Zatrzymano podejrzanego o wysadzenie domu wielorodzinnego w Bielsku-Białej

Kajdanki, areszt. Obrazek ilustracyjny. Fot. Pixabay
Kajdanki, areszt. Obrazek ilustracyjny. Fot. Pixabay
REKLAMA

Zatrzymano 29-latka, podejrzanego o wysadzenie w lipcu ubiegłego roku budowanego domu wielorodzinnego w Bielsku-Białej, mężczyzna został już aresztowany przez sąd – dowiedziała się PAP.
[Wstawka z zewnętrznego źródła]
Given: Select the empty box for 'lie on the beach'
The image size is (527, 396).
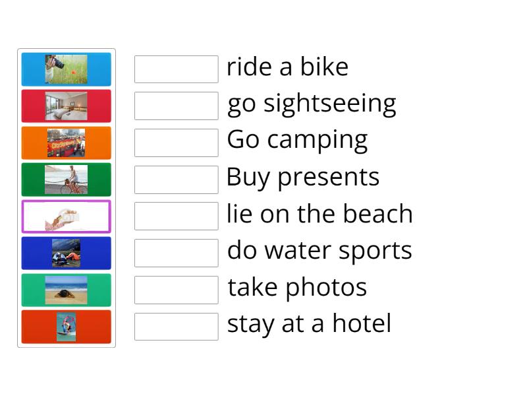Looking at the screenshot, I should [x=176, y=216].
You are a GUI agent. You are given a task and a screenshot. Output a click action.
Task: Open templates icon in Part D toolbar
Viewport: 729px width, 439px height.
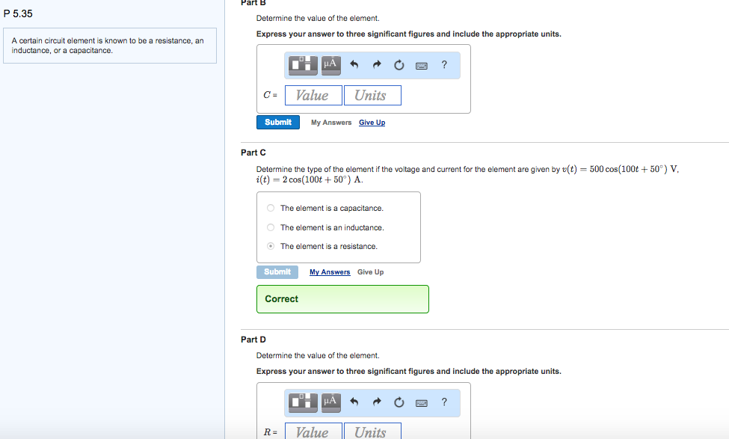pyautogui.click(x=304, y=402)
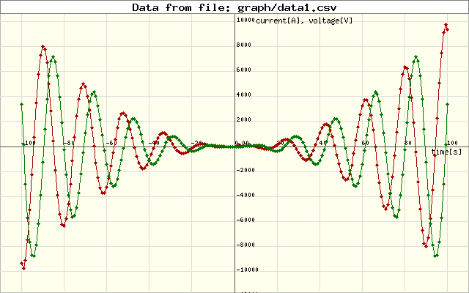Screen dimensions: 469x293
Task: Click the -8000 y-axis tick label
Action: (x=245, y=245)
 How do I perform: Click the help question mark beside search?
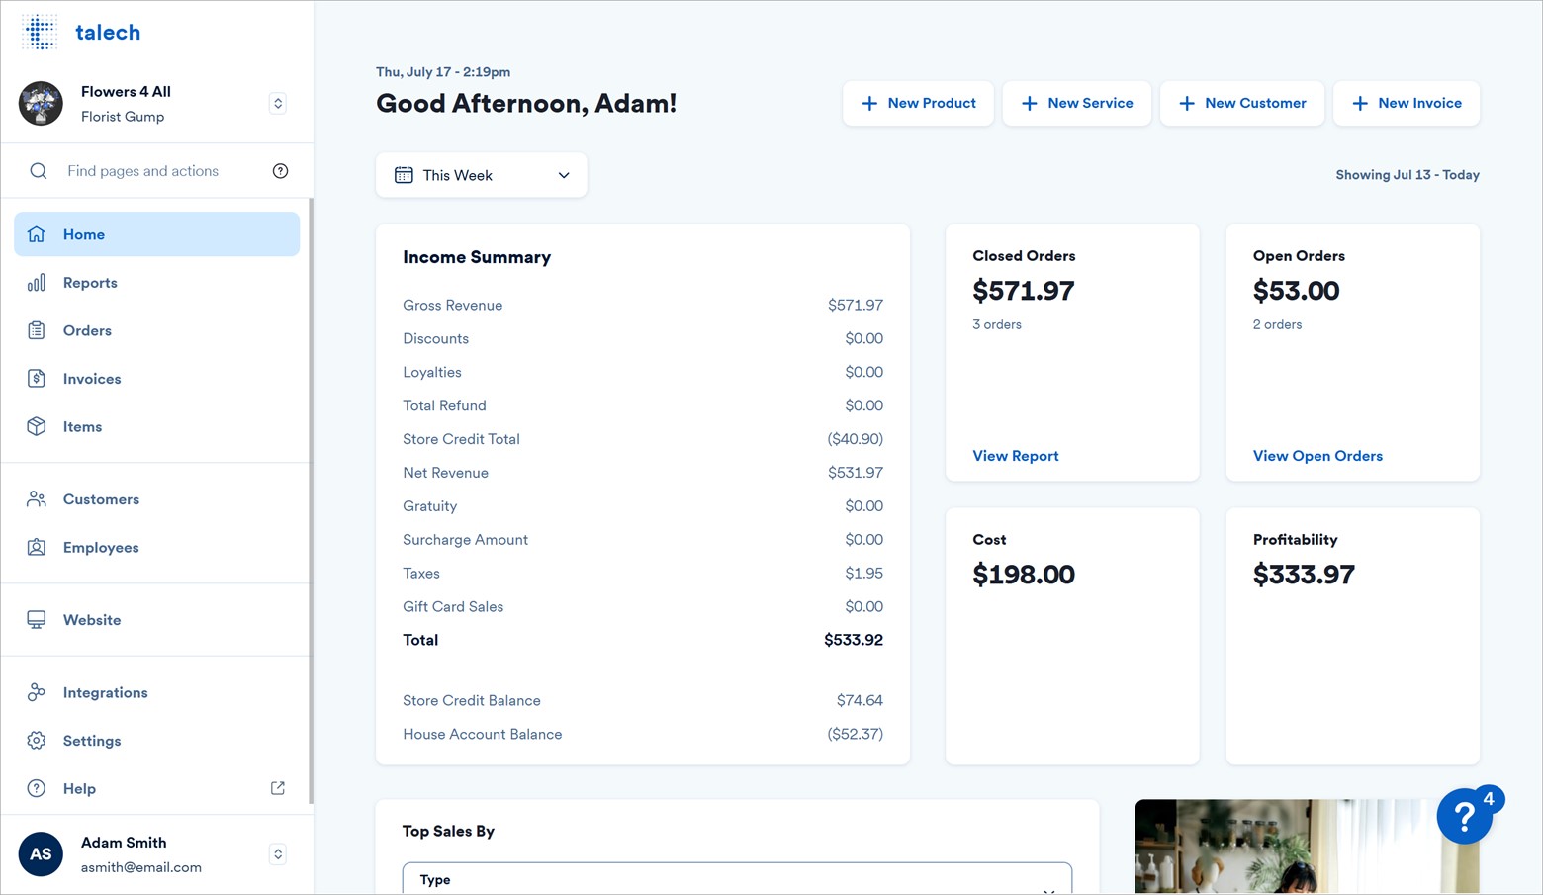click(x=280, y=171)
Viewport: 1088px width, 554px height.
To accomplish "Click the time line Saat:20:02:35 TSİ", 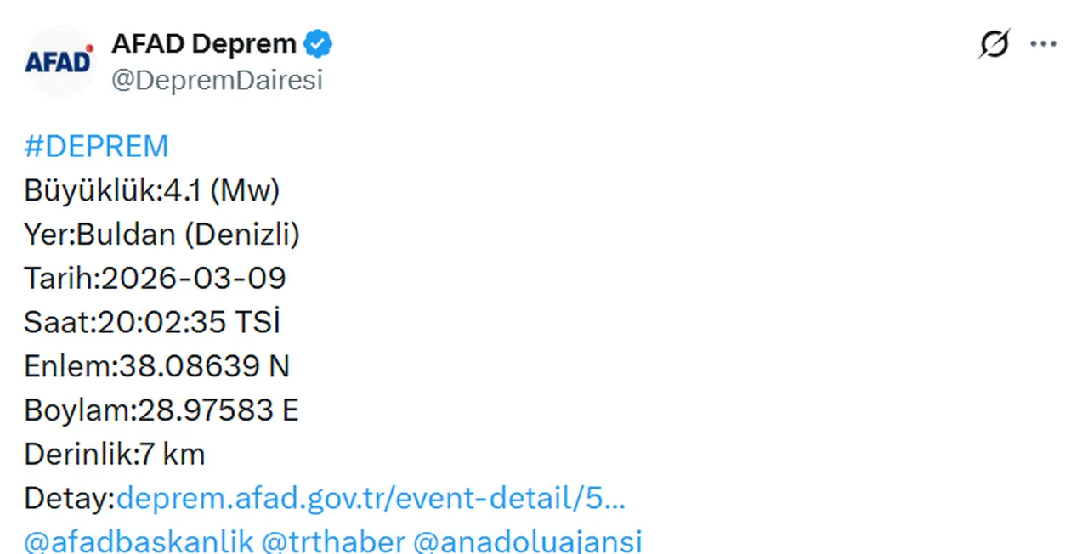I will (153, 322).
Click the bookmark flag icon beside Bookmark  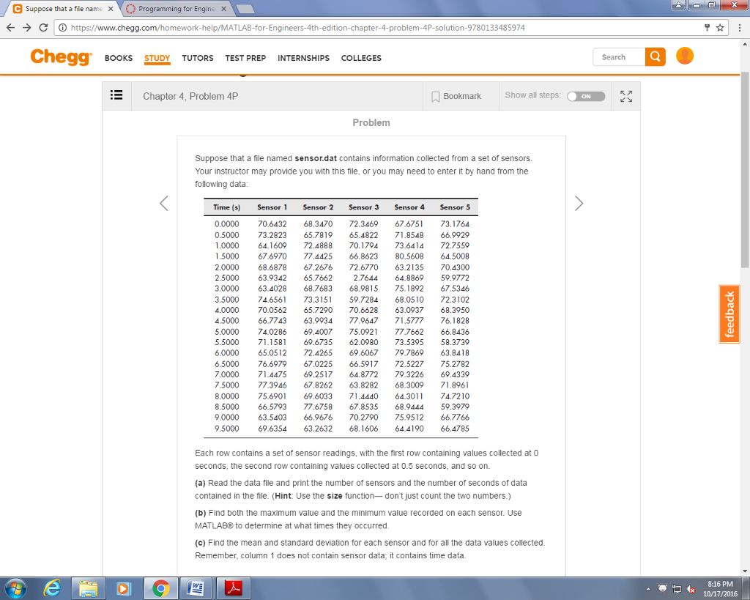435,95
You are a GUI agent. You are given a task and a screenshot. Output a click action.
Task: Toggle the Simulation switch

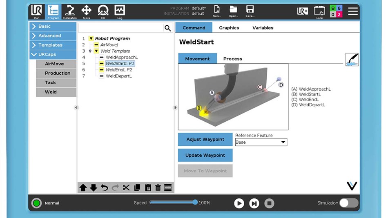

Według informacji ze źródła zbliżonego do śledztwa, zatrzymany to student Uniwersytetu Śląskiego w Katowicach, deklarujący się jako ekolog. Mężczyznę zatrzymali funkcjonariusze Centralnego Biura Śledczego Policji z Bielska-Białej. Śledztwo w tej sprawie prowadzi śląski wydział zamiejscowy Prokuratury Krajowej.

REKLAMA

W prokuraturze 29-latek usłyszał zarzut sprowadzenia zdarzenia zagrażającego życiu lub zdrowiu wielu osób albo mieniu w wielkich rozmiarach, mającego postać eksplozji materiałów wybuchowych.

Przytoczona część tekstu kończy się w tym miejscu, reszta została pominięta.